Todos foram embora e Clarissa foi a última a sair. Fernando ficara para lhe fazer companhia e acompanhá-la até o carro. Tamanha foi a surpresa de ambos, que saiam sorridentes, ao ver Armando parado na porta do bar. Por nada no mundo Clarissa esperaria por aquilo. Ela havia esperado tanto por ele, para aparecer assim, de repente, do nada, depois de tudo acertado e resolvido no seu coração? (Céus! Como estava bonito e atraente!) Disse a Fernando que podia ir. Ele parecia querer ficar - não sabia se a amiga ficaria bem ali - mas foi.

“Clarissa, preciso falar com você e tem que ser tudo de uma vez. Peço que, por favor, me deixe falar e depois, se quiser, eu desapareço... mas eu preciso lhe falar. Você pode me ouvir?” Ela fez que sim com a cabeça, ainda atônita com aquilo que presenciava. Ele fez sinal para entrarem no carro. Lá dentro, com olhos rasos d’água e voz embargada pôs-se a falar: “Eu quero te pedir perdão. Sempre fui incapaz de assumir meus sentimentos por você. Sempre me neguei em demonstrar o que sentia. Fui um fraco. Desde que você surgiu na minha vida, pensei em você todos, todos os dias... não houve um sequer que eu não me lembrasse de você. Eu te queria, mas não sabia lidar com isso e acabei te perdendo. Me perdoe. Sei que te fiz sofrer, sei que o acidente foi culpa minha e o remorso me consome desde então. Não fui vê-la pois não conseguiria olhar nos seus olhos e você não imagina o quanto foi difícil para mim todo esse tempo sem você. Na verdade, eu te amo e te quero comigo, mas sei que cheguei tarde. Só que eu não suportava mais tudo isso represado dentro de mim e, por isso, quero apenas que você me perdoe. Jamais quis lhe causar qualquer sofrimento, só que por não conhecer a mim, neguei isso a você também. Bem, era isso. Obrigada.”

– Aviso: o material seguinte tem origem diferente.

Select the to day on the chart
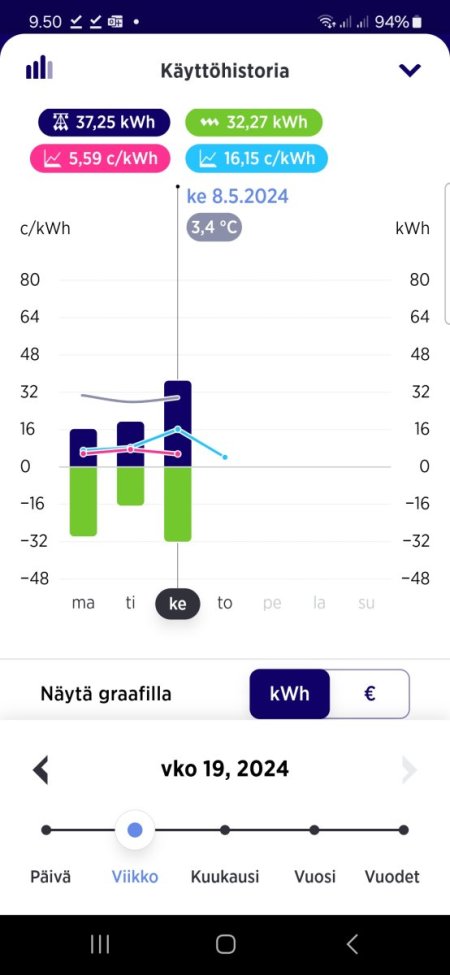Screen dimensions: 450x975 (224, 603)
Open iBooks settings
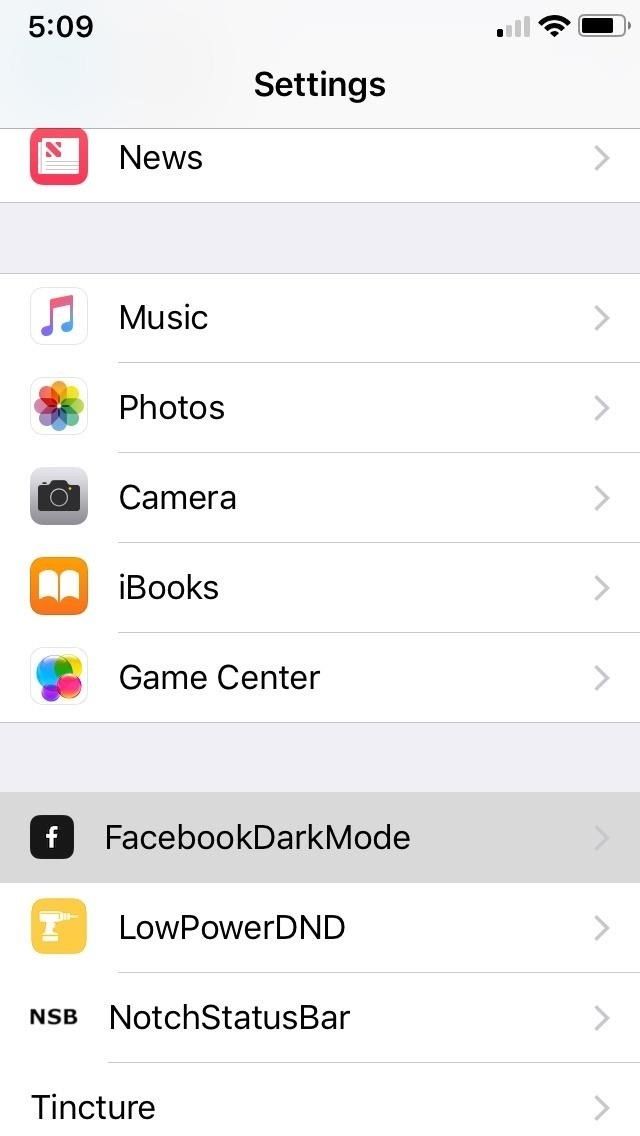Screen dimensions: 640x1136 [320, 588]

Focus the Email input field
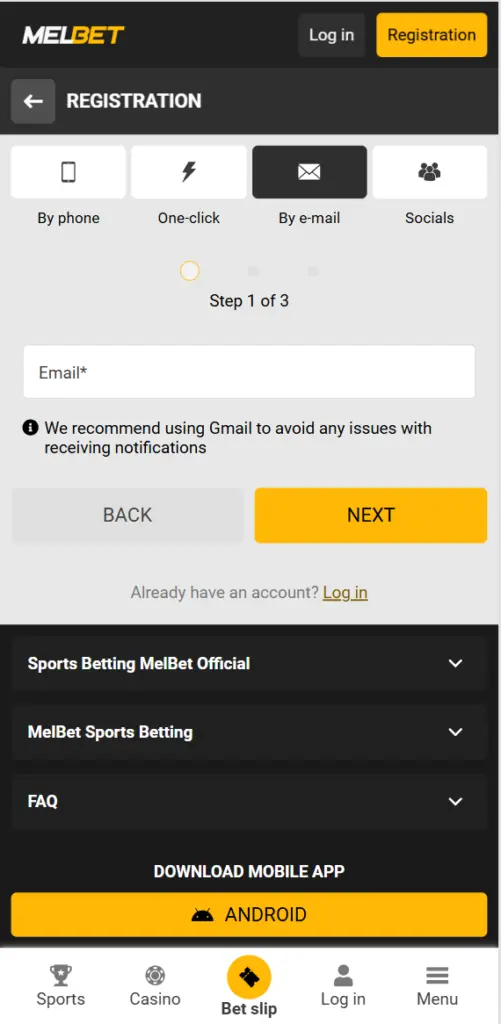pyautogui.click(x=250, y=372)
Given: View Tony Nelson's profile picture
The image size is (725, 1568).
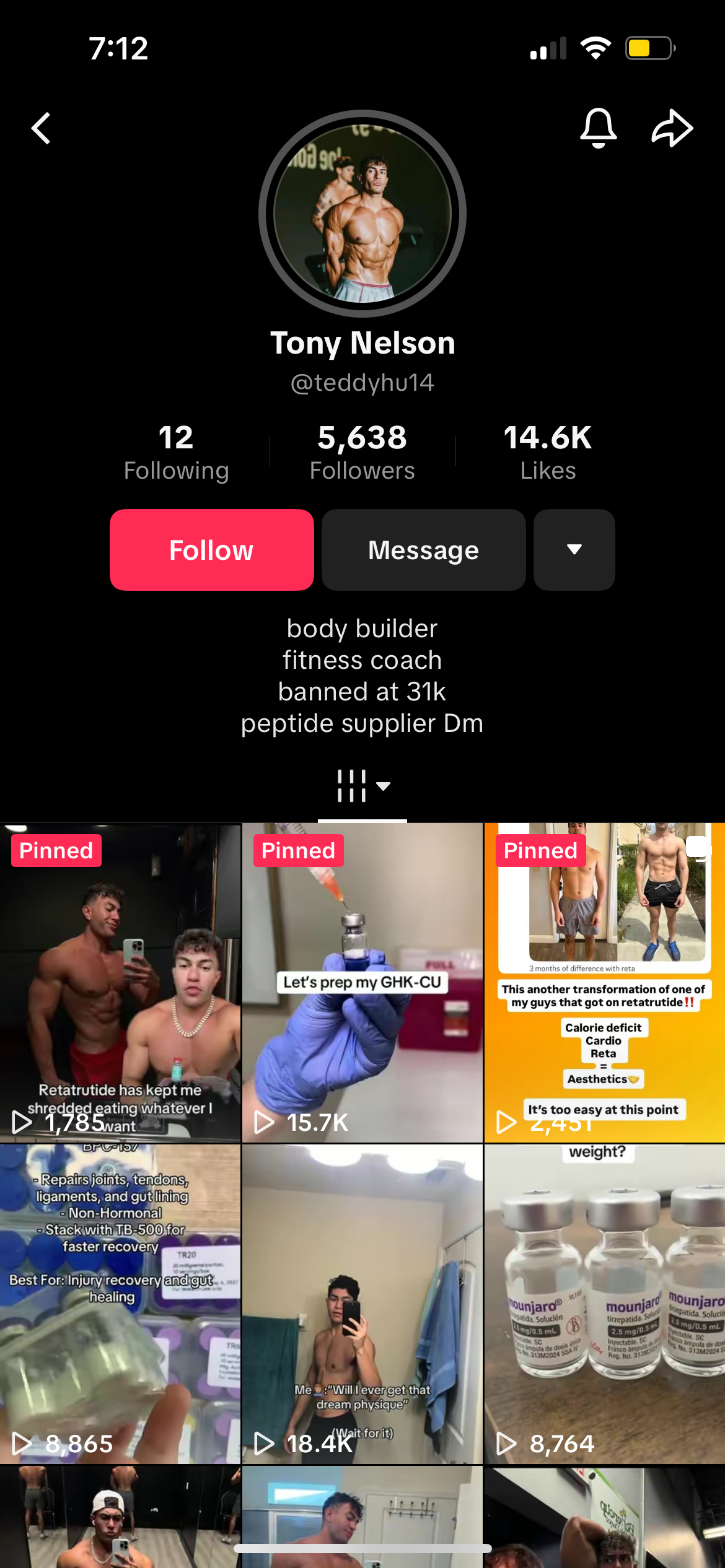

Clarissa não estava acreditando no que acabara de presenciar. Armando havia se desarmado! Tudo que ela esperava ouvir, ela ouviu quando parou de esperar por aquilo. Veja só como são as coisas! Não tinha palavras para dizer a Armando. Todo o discurso preparado e ensaiado para um eventual retorno ela se esquecera durante sua estada na Europa. Todavia, respirou fundo, pois precisava falar alguma coisa. Respirou novamente. E mais uma vez.

“Você não me deve desculpas e eu tão pouco tenho que perdoá-lo por alguma coisa. Eu te amava exatamente da forma como você era e eu te quis com todos os seus defeitos.” Nova respiração profunda, outra e mais outra. “Foi graças a você que eu me redescobri, que hoje eu sou quem eu sou. Na realidade, eu devo lhe agradecer.”

Armando olhava para ela com tanta doçura no olhar, que não reconheceu em momento algum seu típico olhar evasivo. Por que ele nunca havia olhado assim para ela antes? Como poderia uma pessoa se revelar tanto em uma só noite? Que outras surpresas ainda estariam por vir...? Seu pensamento foi interrompido por um beijo súbito. Num ímpeto ele lhe puxara os cabelos e tascara-lhe um beijo e Clarissa se entregou naquele beijo como se fosse o último de sua vida.

Não havia como acreditar em tanta mudança. Aquele não poderia ser o Armando. Não sabia quem estava ali, só sabia que a sensação era boa e, por nenhum momento, a imagem de Antonio viera-lhe à cabeça. Havia uma química e um desejo latente pulsando naquele carro. Foram para um motel. Dois corpos em simbiose absoluta fizeram amor, apenas amor, sem palavras, sem promessas, sem juras... e foi muito bom!